There was then a long silence.
Both of us were thinking the same thing. How would I help? Would I lecture to him? Show him how to work the problems? Check his homework assignments for errors? Provide workbooks or other study aids? Give practice examinations? In 12 years of homeschooling, I have never done those things. His brain has no experience in the use of such crutches.
Actually, although his university instructors may not realize it, most of their job was over when they selected the textbooks and required that Zachary learn the material in them. Their periodic examinations will reflect that he has learned the material, but the professors will probably never realize that he learned it without further help.
Learning to Learn
For those people who think for themselves, most of life is a self-teaching experience. Otherwise, what would they do when they needed to learn new information or academic skills? Should they re-enroll in the university and ask to be taught? Perhaps they should not learn those things for which no teacher is available?

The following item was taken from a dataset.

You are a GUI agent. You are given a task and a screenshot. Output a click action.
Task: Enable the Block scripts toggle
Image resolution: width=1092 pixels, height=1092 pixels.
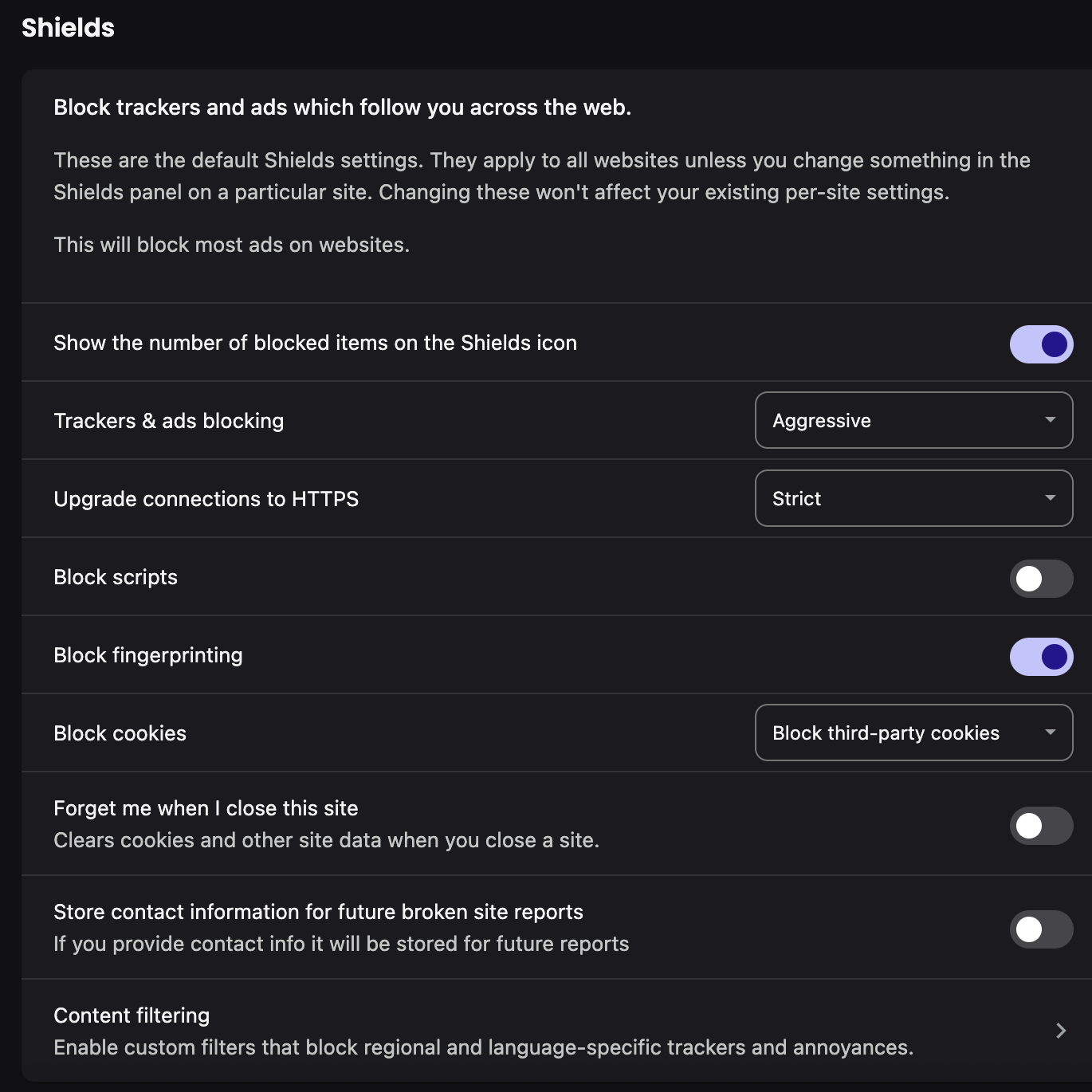[x=1041, y=579]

Unfortunately, for a great many Americans, learning only the things they are actively taught is the usual way. After school, television and the people in their immediate peer group become their primary sources of information and, all too often, misinformation. They lack the ability to learn on their own. Most importantly, they lack the ability to think independently.
From the very first day that a child begins formal academic instruction (at ages five to seven), the ultimate adult mind that will be formed by that child’s education should be uppermost in the parents’ thoughts. Their goal should be to mold an adult who can learn without help, since there will be no formal schools and teachers for most of the information that he needs in life.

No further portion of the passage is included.